Ars Memoriae, Introduction

Posted 5/23/2016

For the next several months, and quite possibly several years, to come, I will be researching a thesis on the medieval art of memory, and how it influences medieval interpretations of the biblical text. I hope to be doing biweekly blog posts summarizing my research over the summer months. They might not be long, but they’ll help to keep me focused. Here’s (roughly) the summer reading list. I’ll be writing mostly about the primary sources, since I’ll be reading that more carefully than the modern scholarship. Also, I’ll be trying to do most of the primary research in the original, rather than in translation.

Primary sources.

  • Didascalion, Hugh of St. Victor
  • _ST II _(selections), Commentaria De Memoria et Reminiscentia, St. Thomas
  • _Confessions _(selections), St. Augustine
  • Consolatio philosophiae, Boethius
  • On Memory and Recollection, Aristotle
  • Various and sundry selections from Plato.
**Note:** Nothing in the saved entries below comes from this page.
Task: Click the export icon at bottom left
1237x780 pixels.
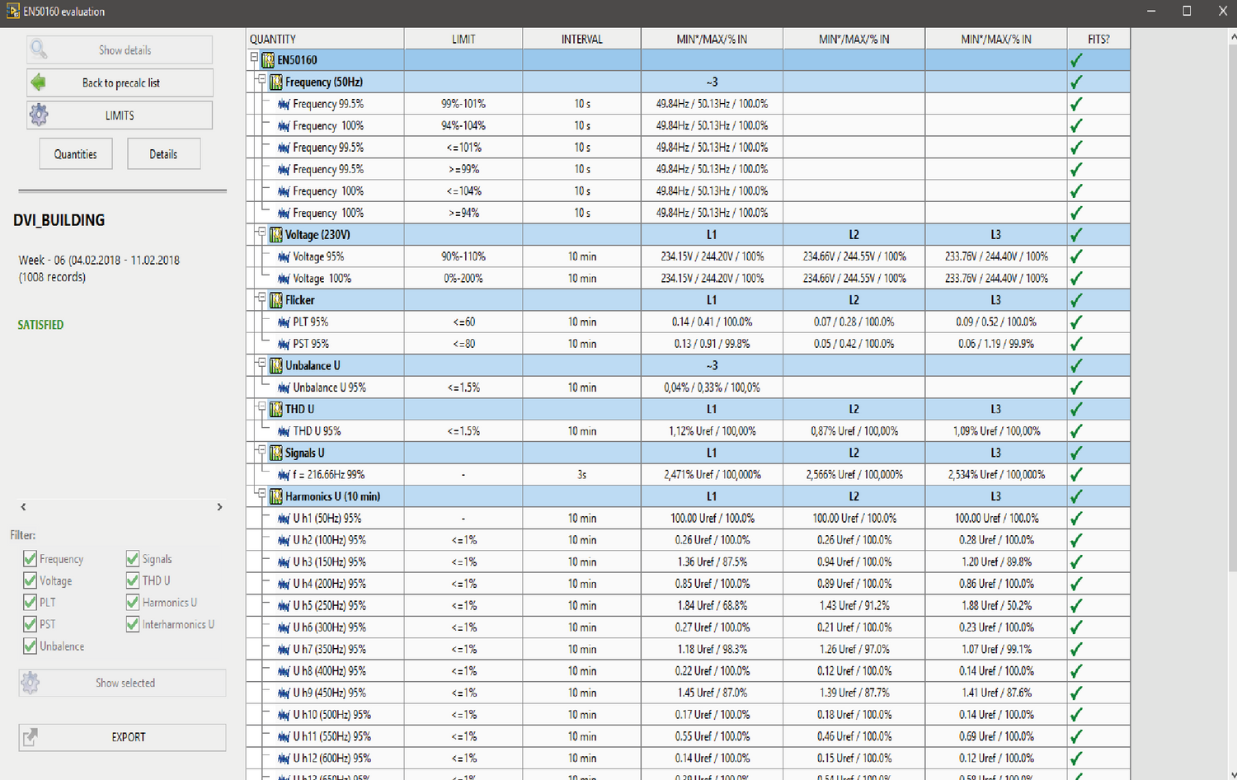Action: tap(31, 737)
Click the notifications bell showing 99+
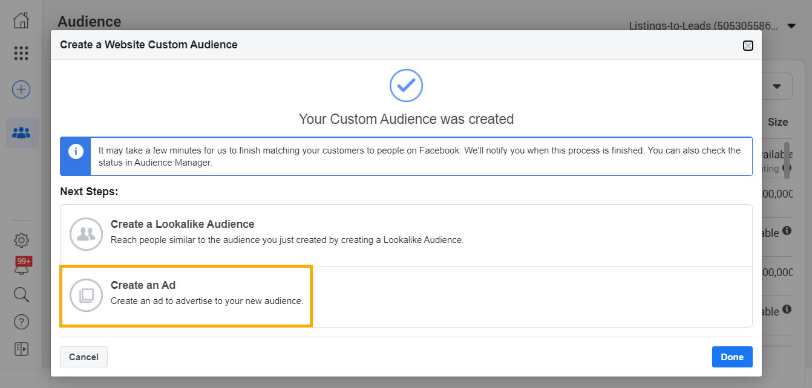The height and width of the screenshot is (388, 812). (21, 268)
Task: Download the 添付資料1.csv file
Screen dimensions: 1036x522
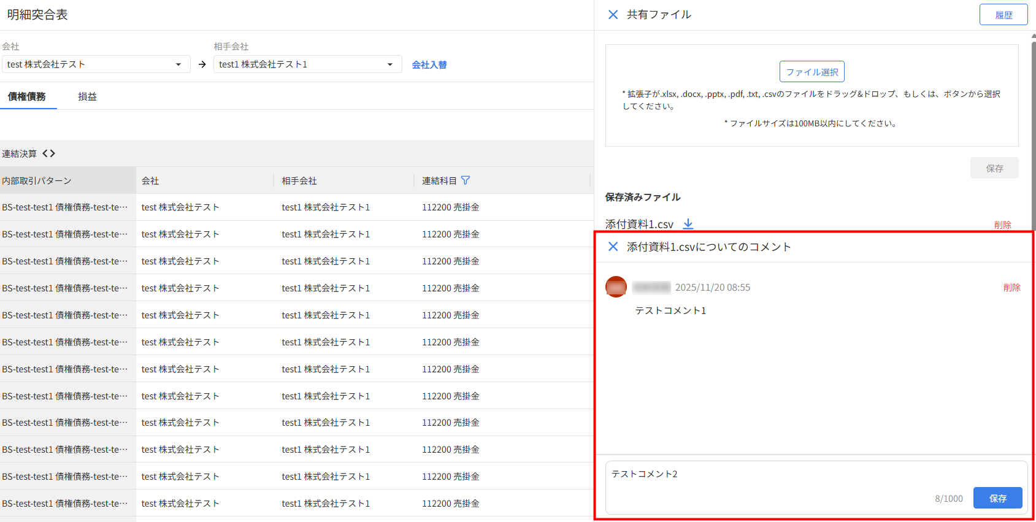Action: [688, 224]
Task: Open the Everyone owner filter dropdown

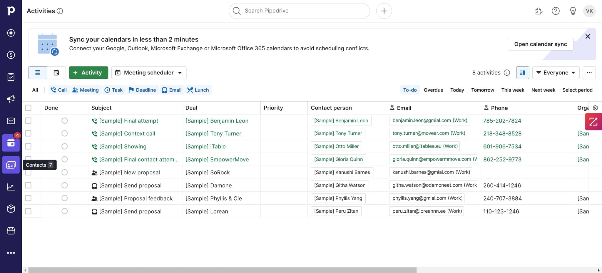Action: (556, 73)
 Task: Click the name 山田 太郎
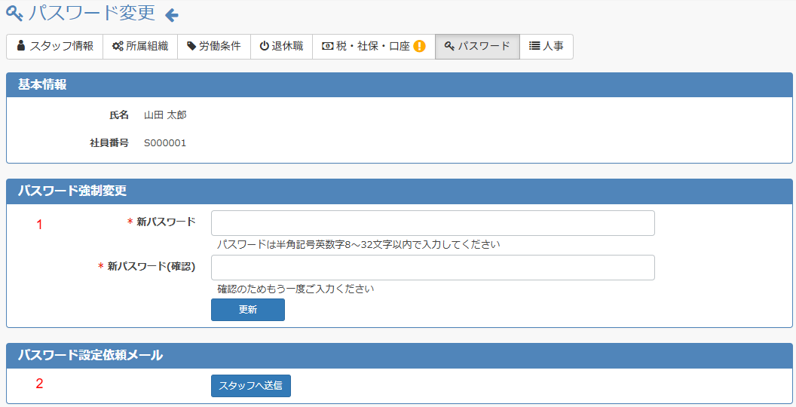(x=165, y=115)
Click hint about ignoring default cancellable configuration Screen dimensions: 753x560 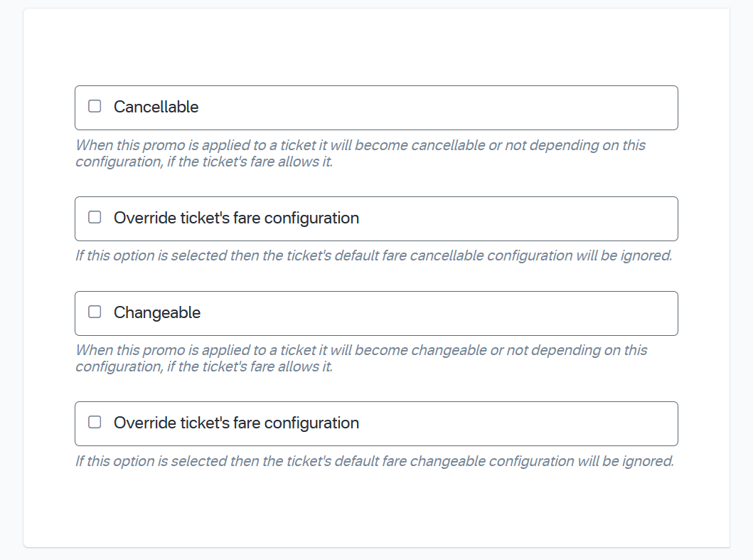(373, 255)
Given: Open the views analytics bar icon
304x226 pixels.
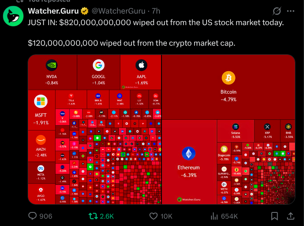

Of course I’ll be drawing from various other sources as I go along, especially from the Patristics, but those should be the main works that occupy my time over the next few months. Contemporary Sources

  • When God Spoke Greek, Timothy Michael Law
  • The Love of Learning and the Desire for God, Jean Leclerq
  • The Medieval Craft of Memory, ed. Mary Caruthers*
  • The Book of Memory, Mary Caruthers
  • The Craft of Thought, Mary Caruthers
  • The Art of Memory, Frances Yates
  • Studies in Medieval and Renaissance Literature (selections),C.S. Lewis
  • The Canon of Scripture, F. F. Bruce
  • Medieval Music and the Art of Memory, Anna Maria Busse Berger

*This is an edited selection of primary sources. No doubt the footnotes will lead to plenty more fun rabbit trails, but this is a beginning for the summer, placed here on the blog as a way to, shall we say, jog my memory later on.